Four days before a rally to demand the resignation of Malaysian prime minister Najib Razak, Monash University Malaysia emailed students threatening to take disciplinary action if they were caught attending. The email read:

“You are advised not to participate in any illegal gathering/related activity that contravenes Malaysian laws. Any student found to be participating in such gathering/activity or who is arrested by the authorities for doing so may be subjected to disciplinary proceedings.”

Students at Curtin University, Malaysia, received similar warnings not to attend “illegal gatherings”.

This is a direct attack on students’ right to protest. It is unprecedented for private universities in Malaysia to act on behalf of the government, disciplining students for engaging in political activity.

The email was sent during a broader crackdown by the Malaysian government in the wake of allegations that Razak embezzled up to $1 billion from a state investment fund. Critics of Razak have been jailed, and online media sites that covered the corruption scandal have been blocked.

On 18 November, the chairperson of pro-democracy group Bersih 2.0 was arrested and charged with “activities detrimental to parliamentary democracy”. The group was organising the protest to demand Razak’s resignation.

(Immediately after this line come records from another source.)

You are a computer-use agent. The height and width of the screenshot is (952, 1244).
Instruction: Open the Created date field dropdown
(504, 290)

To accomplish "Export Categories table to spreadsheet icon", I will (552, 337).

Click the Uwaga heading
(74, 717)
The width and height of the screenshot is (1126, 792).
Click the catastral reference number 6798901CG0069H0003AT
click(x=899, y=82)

Monash University has come under sustained criticism from students, as well as human rights NGOs and legal groups. It has since published two further statements. The first, issued on 16 November, stated: “The welfare of all our Monash Malaysia students is of paramount importance to us”. The second, issued the following day, apologised only for the university’s supposed lack of clarity and reiterated, “students need to be aware of the consequences of undertaking unlawful activities”.

Neither statement retracts the threat to discipline student protesters.

Monash and Curtin’s intimidation of students expressing political views represents a new authoritarianism on university campuses. The Monash Student Association (Australia) has demanded Monash retract its threat and extended solidarity and support to Malaysian student protesters.